Tuesday, May 6, 2014


I discovered my friend Molly’s blog, through a mention on another website, shortly before her first book came out. Her storytelling made me laugh out loud; her recipes were terrific; she loved food as much as me. She often wrote about Seattle, also my home. I had an instant crush on her. We met in person the day A Homemade Life was released. I barely made it in time for her book event; my friends Sherri and Leora saved me a macaroon (she made macaroons for the occasion!!!) and a seat in the front row.

Months later Molly and her husband Brandon opened a restaurant, Delancey. After our first visit, Abbott was so inspired by their efforts he set up his own restaurant.

We quickly became regulars. It's our favorite place to be Sunday nights. We've celebrated several birthdays, a graduation, and Mother’s Day there. Abbott always gets the Brooklyn; Alexi, the crimini mushroom; Cal, a white pie with proscuitto; I get the special.

A series of conversations at the restaurant led to becoming friends with Molly.

Last summer, I had the privilege of reading the manuscript of her second book, Delancey, which was officially released today. Delancey is about marriage and community, and about how hard work and determination pay off. The book also contains excellent recipes. It is funny and humble and joyous; I hated for it to end.
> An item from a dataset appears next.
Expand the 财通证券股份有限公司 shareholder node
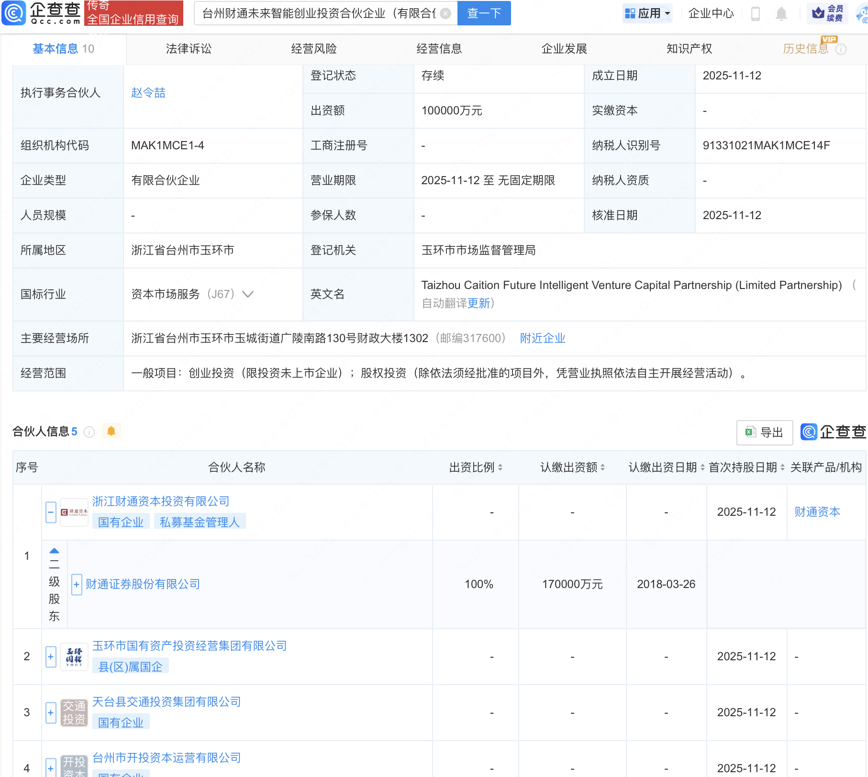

I started cooking from the manuscript as soon as I got it. I’ve made the Penne alla Vodka most often due to Alexi's regular requests.

 Penne alla Vodka
from Delancey by Molly Wizenberg

One 28-ounce can whole peeled San Marzano tomatoes, strained, juices discarded
2 medium cloves garlic, pressed
½ teaspoon sugar, or to taste
½ teaspoon fine sea salt, plus more for cooking the pasta and finishing the sauce
½ teaspoon red wine vinegar, or to taste
pinch of dried oregano
3 tablespoons (42g) unsalted butter
2 ounces (55g) pancetta, chopped
Half a medium yellow onion (about 125 g, finely chopped)
Pinch of red pepper flakes
½ cup (120 ml) vodka
½ cup (120 ml) heavy cream
2 grinds of black pepper
¼ cup (14 g) packed fresh basil leaves, roughly chopped
12 ounces (340 g) penne rigate
2/3 cup (55 g) finely grated Parmigiano-Reggiano or Grana Padano

In the bowl of a food processor, combine the tomatoes, garlic, sugar, salt, vinegar, and dried oregano, and blend until smooth. If it tastes flat, add a bit more vinegar; if it’s sour or bitter, add a bit more sugar.

Set a large pot of well-salted water over high heat.

Warm a Dutch oven, or other wide pan with a capacity of about 5 quarts, over medium heat. Add the butter, and when it has melted and is beginning to foam, add the pancetta. Cook, stirring, until the pancetta begins to crisp, about 5 minutes. Add the onion and the red pepper flakes, and cook, stirring occasionally, until the onion is soft and translucent, about 5 minutes. Raise the heat to medium-high, and add the vodka. Cook for 3 minutes, stirring regularly. Add the cream and black pepper, and simmer to thicken slightly, about 2 minutes. Add the tomato mixture and the basil, and simmer briskly for 15 minutes, stirring occasionally.

When the sauce has simmered for a few minutes, put the pasta into the pot of boiling water and cook until al dente, about 12 minutes.

Drain the pasta, and add it to the pot of sauce. Stir in the Parmigiano-Reggiano. Taste for salt, and adjust as needed. Serve immediately.

Yield: 3 to 4 servings


Jennifer said...

My copy just arrived! The first line in the introduction--"I dug out my wedding vows the other night"--wonderful! Doesn't that grab you?

Lecia Phinney said...

Jennifer: Yes! Best first line ever.

Purple Flowers said...

I am looking forward to reading Molly's second book. Her first one made me laugh, smile and get hungry too.

Lecia Phinney said...

Kathy: Yes - I felt the same way about both of her books.

Diana Lind said...

Thanks for sharing, now I don't have to get my recipe via photocopier! I just finished reading the book.

Anna said...

Thanks for typing out the recipe! I'm reading the book right now and want to make the penne without dirtying the book up in the kitchen.